- _PROBLEM DETAILS_
Rewrite the records from the start through the line that contains "when (578, 1201)", replacing "midpoint" with "center point" and keeping everything else the same.

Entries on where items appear

## start

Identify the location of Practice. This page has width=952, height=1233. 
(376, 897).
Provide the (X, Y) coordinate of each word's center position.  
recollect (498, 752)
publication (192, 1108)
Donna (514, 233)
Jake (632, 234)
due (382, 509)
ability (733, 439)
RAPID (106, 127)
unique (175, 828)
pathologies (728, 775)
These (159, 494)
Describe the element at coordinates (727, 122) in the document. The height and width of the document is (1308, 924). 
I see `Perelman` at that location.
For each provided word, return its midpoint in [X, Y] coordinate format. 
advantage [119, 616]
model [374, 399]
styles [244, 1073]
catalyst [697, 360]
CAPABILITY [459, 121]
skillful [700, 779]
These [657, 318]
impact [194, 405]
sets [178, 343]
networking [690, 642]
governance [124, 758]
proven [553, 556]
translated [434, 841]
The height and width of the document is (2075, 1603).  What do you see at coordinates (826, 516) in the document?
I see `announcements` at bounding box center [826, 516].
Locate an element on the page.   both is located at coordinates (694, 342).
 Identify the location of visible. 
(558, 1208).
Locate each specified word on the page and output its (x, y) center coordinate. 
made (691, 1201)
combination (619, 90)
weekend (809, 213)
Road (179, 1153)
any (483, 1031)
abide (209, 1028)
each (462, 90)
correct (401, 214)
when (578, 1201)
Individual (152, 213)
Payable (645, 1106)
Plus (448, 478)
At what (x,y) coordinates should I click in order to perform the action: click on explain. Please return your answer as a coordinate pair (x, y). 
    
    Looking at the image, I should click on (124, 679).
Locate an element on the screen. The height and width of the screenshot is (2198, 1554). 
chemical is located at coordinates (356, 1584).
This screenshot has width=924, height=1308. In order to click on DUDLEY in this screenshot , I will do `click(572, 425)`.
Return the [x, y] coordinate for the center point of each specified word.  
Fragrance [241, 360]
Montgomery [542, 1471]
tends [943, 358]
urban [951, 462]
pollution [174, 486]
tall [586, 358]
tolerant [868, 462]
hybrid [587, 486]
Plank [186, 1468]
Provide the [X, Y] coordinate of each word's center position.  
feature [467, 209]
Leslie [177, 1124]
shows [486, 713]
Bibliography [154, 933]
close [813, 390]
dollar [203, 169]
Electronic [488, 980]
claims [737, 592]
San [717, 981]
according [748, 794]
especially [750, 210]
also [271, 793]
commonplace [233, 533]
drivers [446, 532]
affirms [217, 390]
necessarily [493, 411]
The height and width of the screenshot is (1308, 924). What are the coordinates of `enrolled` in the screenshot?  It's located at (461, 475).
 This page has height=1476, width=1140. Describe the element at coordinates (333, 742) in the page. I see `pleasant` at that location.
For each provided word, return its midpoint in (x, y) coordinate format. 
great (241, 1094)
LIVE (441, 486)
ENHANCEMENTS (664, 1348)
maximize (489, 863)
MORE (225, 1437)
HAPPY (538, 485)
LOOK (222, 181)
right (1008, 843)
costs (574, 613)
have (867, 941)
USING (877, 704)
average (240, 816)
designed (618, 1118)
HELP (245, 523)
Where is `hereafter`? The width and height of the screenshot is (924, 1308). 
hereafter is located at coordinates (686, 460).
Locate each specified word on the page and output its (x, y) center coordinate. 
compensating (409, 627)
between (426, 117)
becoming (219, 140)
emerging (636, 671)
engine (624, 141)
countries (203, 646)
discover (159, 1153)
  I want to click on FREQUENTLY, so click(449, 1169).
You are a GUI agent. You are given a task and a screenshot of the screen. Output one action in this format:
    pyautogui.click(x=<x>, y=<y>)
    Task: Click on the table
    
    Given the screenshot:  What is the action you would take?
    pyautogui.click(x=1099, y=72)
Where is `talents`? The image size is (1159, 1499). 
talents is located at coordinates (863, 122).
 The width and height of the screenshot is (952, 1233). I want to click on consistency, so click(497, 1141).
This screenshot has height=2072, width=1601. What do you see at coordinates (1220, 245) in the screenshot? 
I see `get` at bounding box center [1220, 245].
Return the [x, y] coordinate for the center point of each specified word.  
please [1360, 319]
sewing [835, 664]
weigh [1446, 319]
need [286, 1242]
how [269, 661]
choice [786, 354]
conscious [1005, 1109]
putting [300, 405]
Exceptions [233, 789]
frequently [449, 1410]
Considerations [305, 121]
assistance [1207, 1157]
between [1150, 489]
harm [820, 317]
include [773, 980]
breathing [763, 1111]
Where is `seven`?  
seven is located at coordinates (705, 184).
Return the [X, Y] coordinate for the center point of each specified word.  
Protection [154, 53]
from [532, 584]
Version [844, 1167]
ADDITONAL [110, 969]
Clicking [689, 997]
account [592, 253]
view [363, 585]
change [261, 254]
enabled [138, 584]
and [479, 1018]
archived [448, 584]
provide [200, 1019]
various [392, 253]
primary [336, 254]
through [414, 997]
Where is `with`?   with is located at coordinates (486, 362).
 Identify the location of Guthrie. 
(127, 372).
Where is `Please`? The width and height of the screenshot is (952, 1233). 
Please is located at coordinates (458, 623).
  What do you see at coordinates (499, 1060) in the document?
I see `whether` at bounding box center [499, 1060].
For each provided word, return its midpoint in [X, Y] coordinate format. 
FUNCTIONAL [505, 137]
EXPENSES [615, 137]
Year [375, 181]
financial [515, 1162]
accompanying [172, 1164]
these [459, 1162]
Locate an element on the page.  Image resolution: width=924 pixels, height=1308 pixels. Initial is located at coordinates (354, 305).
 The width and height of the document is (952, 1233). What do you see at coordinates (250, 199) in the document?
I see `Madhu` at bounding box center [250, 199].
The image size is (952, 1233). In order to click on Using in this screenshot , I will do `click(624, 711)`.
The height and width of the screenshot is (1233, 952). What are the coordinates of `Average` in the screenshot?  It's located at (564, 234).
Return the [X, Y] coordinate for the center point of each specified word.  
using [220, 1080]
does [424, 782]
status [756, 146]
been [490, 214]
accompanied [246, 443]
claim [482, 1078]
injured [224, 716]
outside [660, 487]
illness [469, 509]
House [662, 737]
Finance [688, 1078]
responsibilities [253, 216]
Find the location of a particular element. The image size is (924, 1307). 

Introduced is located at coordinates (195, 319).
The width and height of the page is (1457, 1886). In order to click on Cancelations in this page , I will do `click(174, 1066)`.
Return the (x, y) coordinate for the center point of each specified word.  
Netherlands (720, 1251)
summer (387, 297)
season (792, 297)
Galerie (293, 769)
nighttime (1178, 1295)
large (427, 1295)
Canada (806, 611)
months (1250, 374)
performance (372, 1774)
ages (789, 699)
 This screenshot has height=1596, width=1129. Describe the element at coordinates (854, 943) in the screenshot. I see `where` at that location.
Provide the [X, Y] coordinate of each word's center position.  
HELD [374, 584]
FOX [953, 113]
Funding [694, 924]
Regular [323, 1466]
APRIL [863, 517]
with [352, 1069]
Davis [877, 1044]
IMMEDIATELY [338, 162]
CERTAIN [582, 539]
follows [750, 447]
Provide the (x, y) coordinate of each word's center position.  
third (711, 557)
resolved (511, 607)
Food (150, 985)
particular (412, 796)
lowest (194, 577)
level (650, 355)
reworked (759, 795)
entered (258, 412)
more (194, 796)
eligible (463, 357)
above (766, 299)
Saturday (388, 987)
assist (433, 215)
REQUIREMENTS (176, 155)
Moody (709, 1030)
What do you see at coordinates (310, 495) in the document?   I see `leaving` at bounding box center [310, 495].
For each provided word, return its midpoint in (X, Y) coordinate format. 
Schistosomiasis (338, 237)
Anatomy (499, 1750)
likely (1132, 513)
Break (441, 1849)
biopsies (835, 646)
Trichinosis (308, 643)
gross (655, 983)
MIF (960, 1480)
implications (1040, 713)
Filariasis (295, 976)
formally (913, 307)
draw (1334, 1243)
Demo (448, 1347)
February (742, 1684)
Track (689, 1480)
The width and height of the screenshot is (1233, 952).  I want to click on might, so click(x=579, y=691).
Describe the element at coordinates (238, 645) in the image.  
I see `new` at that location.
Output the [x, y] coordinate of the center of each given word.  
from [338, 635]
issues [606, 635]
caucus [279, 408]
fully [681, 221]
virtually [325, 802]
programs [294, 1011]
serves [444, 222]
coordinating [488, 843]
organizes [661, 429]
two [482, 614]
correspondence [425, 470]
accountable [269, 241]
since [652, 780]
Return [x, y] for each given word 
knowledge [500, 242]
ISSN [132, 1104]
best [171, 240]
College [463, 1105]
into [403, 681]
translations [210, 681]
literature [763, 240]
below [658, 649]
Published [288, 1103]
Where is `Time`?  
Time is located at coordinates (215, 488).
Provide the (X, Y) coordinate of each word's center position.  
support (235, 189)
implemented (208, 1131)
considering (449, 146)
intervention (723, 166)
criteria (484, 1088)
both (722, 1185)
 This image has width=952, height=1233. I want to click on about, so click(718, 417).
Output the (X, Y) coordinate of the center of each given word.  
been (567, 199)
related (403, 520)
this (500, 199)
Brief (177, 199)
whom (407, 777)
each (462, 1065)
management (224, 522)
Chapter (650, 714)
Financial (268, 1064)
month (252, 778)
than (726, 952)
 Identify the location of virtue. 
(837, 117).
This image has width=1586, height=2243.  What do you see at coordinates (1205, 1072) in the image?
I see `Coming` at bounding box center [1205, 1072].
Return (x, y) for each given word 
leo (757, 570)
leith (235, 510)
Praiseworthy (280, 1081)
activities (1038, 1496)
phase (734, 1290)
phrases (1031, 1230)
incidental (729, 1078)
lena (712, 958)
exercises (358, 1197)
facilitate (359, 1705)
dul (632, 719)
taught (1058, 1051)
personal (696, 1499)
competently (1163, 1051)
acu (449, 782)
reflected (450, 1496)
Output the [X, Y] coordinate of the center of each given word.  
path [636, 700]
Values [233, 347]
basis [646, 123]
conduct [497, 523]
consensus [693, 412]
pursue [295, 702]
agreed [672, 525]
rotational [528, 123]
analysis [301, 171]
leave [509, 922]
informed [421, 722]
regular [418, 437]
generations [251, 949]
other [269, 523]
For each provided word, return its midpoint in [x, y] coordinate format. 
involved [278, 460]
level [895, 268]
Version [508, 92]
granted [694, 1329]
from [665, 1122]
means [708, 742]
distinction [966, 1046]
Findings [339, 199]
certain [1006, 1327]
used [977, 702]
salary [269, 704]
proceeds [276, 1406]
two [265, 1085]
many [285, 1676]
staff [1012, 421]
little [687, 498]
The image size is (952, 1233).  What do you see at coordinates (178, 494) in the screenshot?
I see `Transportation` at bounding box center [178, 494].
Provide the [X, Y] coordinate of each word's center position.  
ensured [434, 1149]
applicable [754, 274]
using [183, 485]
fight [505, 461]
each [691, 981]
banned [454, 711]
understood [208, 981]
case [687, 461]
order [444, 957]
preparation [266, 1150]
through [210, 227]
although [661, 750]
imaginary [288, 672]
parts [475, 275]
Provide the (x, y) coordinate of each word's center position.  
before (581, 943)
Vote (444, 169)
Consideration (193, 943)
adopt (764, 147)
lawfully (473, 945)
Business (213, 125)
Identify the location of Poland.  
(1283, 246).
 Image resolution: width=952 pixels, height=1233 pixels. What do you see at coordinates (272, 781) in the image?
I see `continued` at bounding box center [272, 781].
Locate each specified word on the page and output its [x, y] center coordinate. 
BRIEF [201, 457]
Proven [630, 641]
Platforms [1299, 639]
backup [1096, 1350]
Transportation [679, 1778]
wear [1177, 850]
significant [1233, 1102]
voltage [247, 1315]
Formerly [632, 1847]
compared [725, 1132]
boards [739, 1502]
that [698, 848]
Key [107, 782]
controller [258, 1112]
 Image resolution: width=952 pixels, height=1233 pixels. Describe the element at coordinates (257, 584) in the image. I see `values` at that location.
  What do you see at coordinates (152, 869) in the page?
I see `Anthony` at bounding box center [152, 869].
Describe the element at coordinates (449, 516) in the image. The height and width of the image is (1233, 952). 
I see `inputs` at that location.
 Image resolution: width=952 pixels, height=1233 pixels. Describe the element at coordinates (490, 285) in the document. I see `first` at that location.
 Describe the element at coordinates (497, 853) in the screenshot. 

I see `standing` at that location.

## end

- _TASK RESPONSE_
Identify the location of Practice. This page has width=952, height=1233. 
(376, 897).
Provide the (X, Y) coordinate of each word's center position.  
recollect (498, 752)
publication (192, 1108)
Donna (514, 233)
Jake (632, 234)
due (382, 509)
ability (733, 439)
RAPID (106, 127)
unique (175, 828)
pathologies (728, 775)
These (159, 494)
Describe the element at coordinates (727, 122) in the document. The height and width of the document is (1308, 924). 
I see `Perelman` at that location.
For each provided word, return its center point in [X, Y] coordinate format. 
advantage [119, 616]
model [374, 399]
styles [244, 1073]
catalyst [697, 360]
CAPABILITY [459, 121]
skillful [700, 779]
These [657, 318]
impact [194, 405]
sets [178, 343]
networking [690, 642]
governance [124, 758]
proven [553, 556]
translated [434, 841]
The height and width of the document is (2075, 1603).  What do you see at coordinates (826, 516) in the document?
I see `announcements` at bounding box center [826, 516].
Locate an element on the page.   both is located at coordinates (694, 342).
 Identify the location of visible. 
(558, 1208).
Locate each specified word on the page and output its (x, y) center coordinate. 
made (691, 1201)
combination (619, 90)
weekend (809, 213)
Road (179, 1153)
any (483, 1031)
abide (209, 1028)
each (462, 90)
correct (401, 214)
when (578, 1201)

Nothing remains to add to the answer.